Oggi guidata dalla quarta generazione, la Masseria Ramello rappresenta una delle aziende più grandi del Ticino: includendo le superfici boschive, conta infatti circa 100 ettari di superficie. L’attività principale riguarda la produzione lattiera, l’allevamento di suini da rimonta (produzione di suinetti) e lo sviluppo di importanti campicolture, in particolare cereali, patate e soia.
Una parte delle colture è destinata alla produzione di foraggio, mentre una quota viene valorizzata anche per il consumo e la vendita, ad esempio sotto forma di cereali a granella e patate precoci.
Particolarmente interessante è risultata la presentazione del settore lattiero: la Masseria produce latte biologico certificato con gemma Bio e dispone di un impianto per la pastorizzazione e imbottigliamento in bottiglie di PET riciclato. Il latte viene commercializzato presso la grande distribuzione svizzera.
Le persone in formazione hanno potuto comprendere come un latte pastorizzato “più naturale” si distingua dal latte industriale: non subisce processi di standardizzazione del contenuto di grasso e ha una scadenza più breve (circa 12 giorni – 2 settimane), a garanzia di una filiera meno trattata.

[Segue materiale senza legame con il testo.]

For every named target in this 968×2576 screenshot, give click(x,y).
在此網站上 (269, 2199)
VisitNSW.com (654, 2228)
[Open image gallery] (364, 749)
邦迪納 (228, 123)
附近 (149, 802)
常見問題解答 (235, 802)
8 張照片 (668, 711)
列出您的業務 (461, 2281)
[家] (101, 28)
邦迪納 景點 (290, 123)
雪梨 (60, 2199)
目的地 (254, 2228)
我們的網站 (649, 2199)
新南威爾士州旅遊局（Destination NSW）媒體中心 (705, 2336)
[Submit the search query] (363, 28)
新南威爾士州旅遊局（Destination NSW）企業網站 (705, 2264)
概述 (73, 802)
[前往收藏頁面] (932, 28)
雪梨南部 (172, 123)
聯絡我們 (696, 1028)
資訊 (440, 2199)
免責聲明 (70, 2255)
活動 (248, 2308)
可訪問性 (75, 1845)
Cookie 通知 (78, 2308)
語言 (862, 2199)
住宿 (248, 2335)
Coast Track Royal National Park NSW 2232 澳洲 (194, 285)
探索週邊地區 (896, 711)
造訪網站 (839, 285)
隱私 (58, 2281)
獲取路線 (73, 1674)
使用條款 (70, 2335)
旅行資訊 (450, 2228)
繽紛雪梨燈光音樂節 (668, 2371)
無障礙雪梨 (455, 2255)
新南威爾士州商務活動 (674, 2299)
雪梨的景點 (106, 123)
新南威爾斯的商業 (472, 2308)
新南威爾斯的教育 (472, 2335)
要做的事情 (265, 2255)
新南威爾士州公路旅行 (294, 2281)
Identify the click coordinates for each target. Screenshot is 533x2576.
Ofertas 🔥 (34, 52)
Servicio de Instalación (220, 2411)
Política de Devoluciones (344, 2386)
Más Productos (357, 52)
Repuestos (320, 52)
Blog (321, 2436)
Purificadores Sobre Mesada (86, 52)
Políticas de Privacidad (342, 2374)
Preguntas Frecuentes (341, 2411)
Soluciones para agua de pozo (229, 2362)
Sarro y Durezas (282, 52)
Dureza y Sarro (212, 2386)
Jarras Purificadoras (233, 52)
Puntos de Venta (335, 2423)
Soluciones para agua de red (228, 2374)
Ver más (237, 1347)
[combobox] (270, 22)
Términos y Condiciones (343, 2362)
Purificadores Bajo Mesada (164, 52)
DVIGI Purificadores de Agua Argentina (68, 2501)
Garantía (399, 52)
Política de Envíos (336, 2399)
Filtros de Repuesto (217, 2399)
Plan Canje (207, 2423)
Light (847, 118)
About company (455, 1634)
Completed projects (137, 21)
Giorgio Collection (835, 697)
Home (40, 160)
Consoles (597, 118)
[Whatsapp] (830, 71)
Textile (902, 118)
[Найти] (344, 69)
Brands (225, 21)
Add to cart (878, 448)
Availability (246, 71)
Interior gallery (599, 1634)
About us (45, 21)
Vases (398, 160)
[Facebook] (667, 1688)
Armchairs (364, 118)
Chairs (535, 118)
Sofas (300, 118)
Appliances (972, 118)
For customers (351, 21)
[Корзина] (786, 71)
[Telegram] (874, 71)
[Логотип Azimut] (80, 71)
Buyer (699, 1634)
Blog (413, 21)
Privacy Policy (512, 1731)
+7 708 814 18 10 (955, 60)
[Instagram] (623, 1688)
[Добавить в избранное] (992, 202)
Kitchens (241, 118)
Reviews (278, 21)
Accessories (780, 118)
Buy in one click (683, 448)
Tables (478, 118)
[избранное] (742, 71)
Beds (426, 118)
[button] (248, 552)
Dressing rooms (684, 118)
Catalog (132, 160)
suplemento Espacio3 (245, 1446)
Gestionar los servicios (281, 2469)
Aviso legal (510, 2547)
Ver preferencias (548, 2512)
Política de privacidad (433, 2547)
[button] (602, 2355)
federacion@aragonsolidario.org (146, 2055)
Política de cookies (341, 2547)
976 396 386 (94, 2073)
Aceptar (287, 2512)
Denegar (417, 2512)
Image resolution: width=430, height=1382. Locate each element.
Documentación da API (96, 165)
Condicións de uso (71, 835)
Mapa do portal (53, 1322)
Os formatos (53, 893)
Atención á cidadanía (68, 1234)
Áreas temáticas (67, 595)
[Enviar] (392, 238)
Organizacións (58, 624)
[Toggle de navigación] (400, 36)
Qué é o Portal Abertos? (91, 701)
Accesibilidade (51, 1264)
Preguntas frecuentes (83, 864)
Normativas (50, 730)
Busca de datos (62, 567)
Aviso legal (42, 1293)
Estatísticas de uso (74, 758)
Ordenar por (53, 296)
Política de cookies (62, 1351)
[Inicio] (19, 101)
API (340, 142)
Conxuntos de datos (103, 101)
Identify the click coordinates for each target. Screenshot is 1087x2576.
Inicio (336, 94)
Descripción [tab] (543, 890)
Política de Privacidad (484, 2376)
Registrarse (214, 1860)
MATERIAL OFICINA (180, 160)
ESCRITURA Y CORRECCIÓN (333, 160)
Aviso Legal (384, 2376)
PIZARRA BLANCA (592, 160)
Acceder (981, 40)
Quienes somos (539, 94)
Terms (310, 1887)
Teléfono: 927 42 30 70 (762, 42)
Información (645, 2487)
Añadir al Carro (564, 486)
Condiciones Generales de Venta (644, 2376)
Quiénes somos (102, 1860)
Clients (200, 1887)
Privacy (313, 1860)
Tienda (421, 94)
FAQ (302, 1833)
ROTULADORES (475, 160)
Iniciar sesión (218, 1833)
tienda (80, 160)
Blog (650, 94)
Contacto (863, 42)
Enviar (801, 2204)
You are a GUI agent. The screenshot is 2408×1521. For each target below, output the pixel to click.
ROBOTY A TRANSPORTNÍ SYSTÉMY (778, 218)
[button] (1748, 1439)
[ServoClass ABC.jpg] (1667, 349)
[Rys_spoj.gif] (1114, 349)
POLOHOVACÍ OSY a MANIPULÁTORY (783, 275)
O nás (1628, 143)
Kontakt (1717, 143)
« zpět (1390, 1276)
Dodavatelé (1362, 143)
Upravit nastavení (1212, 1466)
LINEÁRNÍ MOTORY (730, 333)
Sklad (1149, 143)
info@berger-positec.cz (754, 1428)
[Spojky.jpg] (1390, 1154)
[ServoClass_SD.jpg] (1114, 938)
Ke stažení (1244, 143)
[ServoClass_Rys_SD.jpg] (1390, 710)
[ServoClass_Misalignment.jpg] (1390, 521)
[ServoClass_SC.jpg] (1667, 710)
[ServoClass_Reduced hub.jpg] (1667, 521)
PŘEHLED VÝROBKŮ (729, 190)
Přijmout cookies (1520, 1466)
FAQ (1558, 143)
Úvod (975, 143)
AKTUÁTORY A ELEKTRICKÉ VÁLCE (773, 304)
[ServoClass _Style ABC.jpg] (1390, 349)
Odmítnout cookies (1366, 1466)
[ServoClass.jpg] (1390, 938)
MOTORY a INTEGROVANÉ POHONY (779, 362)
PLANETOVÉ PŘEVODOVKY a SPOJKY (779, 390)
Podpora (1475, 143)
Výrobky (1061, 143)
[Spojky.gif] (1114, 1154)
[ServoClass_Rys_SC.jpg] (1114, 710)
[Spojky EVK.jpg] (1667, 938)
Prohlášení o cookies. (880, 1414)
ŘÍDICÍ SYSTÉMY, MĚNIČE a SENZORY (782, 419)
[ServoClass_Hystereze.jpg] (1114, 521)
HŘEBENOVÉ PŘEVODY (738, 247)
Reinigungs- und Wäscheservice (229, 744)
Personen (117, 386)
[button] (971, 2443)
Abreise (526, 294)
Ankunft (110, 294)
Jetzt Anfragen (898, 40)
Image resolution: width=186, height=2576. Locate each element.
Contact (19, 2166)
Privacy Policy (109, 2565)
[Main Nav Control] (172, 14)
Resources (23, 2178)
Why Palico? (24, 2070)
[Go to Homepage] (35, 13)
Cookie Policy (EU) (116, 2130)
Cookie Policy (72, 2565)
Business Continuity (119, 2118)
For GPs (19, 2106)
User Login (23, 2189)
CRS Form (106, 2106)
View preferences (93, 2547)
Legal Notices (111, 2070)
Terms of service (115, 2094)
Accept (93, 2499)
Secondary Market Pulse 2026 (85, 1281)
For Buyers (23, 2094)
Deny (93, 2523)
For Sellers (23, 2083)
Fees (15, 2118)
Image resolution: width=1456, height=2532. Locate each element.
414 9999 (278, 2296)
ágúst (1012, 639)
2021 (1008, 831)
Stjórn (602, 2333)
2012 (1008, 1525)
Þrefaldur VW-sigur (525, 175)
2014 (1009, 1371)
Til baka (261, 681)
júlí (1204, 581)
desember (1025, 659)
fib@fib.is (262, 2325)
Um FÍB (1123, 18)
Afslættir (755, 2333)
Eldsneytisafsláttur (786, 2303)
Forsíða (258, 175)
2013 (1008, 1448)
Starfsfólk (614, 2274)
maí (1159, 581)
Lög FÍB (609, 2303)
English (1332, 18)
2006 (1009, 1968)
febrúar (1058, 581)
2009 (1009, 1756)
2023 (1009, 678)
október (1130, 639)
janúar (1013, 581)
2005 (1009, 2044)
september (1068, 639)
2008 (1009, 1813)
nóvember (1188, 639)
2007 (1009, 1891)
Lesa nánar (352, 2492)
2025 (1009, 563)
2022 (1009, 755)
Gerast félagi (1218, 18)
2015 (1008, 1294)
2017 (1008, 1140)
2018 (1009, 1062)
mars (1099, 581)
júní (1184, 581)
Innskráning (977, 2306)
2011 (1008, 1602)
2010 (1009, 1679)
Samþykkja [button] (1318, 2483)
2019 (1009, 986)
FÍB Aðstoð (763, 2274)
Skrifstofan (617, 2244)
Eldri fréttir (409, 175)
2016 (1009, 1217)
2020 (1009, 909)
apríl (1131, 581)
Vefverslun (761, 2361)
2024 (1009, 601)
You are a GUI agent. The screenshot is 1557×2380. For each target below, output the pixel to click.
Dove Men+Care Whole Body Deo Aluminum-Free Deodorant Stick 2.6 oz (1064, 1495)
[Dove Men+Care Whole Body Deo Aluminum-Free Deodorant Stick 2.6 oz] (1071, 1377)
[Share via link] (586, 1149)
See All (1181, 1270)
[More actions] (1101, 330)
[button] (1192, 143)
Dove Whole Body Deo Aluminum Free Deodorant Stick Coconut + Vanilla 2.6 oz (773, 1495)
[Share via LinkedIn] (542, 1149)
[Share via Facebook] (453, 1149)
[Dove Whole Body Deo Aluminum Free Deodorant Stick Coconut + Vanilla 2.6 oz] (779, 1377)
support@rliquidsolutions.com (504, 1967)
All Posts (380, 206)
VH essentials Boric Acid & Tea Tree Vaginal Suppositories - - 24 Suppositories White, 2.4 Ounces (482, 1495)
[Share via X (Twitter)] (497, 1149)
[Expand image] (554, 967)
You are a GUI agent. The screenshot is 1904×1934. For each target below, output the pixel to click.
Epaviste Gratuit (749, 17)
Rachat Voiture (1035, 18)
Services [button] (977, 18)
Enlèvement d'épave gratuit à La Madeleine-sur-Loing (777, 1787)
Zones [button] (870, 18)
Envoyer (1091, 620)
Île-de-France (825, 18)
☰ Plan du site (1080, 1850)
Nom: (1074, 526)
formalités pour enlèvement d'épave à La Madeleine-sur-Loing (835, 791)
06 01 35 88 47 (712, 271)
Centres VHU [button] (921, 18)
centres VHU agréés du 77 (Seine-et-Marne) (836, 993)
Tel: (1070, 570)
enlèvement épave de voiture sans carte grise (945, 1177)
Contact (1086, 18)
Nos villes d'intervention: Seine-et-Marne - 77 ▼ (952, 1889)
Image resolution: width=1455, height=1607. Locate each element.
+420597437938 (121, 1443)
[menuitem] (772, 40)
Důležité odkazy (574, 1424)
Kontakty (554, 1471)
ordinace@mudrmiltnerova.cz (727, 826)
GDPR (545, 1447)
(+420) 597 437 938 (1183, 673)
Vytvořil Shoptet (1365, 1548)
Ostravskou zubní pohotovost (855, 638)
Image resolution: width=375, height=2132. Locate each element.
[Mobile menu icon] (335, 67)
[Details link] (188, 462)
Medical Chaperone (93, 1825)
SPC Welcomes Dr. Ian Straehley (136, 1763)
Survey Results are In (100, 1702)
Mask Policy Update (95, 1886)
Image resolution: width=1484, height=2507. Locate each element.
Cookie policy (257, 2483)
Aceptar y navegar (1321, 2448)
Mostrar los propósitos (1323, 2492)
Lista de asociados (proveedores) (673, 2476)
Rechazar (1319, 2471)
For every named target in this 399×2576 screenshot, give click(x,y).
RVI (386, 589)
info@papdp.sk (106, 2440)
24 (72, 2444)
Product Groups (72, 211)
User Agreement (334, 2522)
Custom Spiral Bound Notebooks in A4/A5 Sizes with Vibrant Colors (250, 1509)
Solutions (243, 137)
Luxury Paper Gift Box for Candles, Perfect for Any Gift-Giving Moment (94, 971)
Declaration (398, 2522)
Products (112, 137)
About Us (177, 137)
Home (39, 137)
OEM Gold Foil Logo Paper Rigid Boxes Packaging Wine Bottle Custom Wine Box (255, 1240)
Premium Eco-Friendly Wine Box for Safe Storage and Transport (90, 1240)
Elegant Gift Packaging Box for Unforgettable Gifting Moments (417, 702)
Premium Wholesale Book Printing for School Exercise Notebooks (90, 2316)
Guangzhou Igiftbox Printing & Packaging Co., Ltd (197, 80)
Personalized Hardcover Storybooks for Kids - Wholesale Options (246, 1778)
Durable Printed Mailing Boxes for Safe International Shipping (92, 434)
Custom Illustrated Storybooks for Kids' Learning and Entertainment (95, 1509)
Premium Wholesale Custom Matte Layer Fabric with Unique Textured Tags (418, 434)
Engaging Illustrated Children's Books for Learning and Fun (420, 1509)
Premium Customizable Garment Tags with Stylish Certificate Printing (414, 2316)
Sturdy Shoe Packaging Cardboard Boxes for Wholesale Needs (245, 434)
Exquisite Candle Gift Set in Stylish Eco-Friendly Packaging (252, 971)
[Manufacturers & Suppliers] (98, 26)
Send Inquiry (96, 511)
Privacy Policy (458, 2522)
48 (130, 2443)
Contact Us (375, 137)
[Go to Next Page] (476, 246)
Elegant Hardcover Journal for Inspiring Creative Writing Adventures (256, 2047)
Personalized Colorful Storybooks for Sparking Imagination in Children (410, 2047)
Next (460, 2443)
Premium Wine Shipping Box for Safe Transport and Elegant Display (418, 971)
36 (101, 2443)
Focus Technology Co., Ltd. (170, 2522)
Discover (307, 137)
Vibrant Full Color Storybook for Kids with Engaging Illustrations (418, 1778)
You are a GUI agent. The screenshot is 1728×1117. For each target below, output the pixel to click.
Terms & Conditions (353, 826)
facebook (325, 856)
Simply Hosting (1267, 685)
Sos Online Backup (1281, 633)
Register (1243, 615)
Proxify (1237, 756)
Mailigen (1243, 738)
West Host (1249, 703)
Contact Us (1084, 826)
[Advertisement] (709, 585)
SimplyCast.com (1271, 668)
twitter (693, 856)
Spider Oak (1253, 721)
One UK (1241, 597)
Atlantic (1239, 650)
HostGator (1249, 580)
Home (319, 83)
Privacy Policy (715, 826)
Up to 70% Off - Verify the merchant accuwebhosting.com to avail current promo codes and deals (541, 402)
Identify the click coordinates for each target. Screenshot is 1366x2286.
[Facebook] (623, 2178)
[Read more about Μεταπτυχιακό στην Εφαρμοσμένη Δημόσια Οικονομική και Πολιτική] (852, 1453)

Dalla fine degli anni Novanta l’azienda si è inoltre aperta al settore agrituristico, accogliendo gruppi e visitatori e proponendo degustazioni e attività legate ai prodotti aziendali. Questo aspetto ha permesso alle persone in formazione di riflettere sul tema della multifunzionalità in agricoltura, oggi sempre più importante per la sostenibilità economica e territoriale delle aziende.